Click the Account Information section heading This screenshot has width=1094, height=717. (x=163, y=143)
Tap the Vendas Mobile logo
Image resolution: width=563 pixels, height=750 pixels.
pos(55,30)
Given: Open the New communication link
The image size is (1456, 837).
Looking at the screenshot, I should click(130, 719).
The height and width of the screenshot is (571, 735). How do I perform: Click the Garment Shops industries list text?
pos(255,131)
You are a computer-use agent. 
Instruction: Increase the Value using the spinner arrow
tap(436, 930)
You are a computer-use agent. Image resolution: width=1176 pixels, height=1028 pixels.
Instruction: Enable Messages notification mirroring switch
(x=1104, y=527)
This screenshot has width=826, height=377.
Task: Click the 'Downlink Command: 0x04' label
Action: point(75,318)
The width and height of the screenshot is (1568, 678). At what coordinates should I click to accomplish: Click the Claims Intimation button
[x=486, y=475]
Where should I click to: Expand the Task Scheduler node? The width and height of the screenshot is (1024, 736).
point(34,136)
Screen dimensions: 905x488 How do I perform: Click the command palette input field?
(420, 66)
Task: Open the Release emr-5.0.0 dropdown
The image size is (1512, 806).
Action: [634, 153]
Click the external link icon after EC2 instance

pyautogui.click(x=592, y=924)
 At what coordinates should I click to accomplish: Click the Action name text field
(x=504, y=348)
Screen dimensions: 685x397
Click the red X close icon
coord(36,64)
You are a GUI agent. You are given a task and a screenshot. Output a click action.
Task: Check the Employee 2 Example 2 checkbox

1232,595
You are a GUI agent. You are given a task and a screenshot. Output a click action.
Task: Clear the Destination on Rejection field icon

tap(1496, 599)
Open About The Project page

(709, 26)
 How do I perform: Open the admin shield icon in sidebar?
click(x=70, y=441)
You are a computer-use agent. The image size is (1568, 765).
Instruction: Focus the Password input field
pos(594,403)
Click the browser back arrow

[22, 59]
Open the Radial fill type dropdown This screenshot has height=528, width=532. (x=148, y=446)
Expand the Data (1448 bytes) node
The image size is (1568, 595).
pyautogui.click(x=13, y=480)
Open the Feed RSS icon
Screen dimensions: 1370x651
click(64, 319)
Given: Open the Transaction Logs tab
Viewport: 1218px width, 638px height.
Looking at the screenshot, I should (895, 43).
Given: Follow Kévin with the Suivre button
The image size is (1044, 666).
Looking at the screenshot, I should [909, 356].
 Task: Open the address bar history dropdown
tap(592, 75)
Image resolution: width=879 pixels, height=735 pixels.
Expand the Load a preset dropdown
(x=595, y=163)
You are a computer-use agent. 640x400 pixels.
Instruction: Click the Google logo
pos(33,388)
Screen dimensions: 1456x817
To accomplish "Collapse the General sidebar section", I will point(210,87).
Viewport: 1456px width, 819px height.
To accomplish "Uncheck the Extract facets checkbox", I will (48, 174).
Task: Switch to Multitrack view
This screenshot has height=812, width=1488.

########

(GOAL): Pull out every line of the material above that contains the word "Expand", and copy each one in full.

(EXERCISE RESPONSE):
Where should I click to: Expand the Task Scheduler node? The width and height of the screenshot is (1024, 736).
Expand the Data (1448 bytes) node
Expand the Load a preset dropdown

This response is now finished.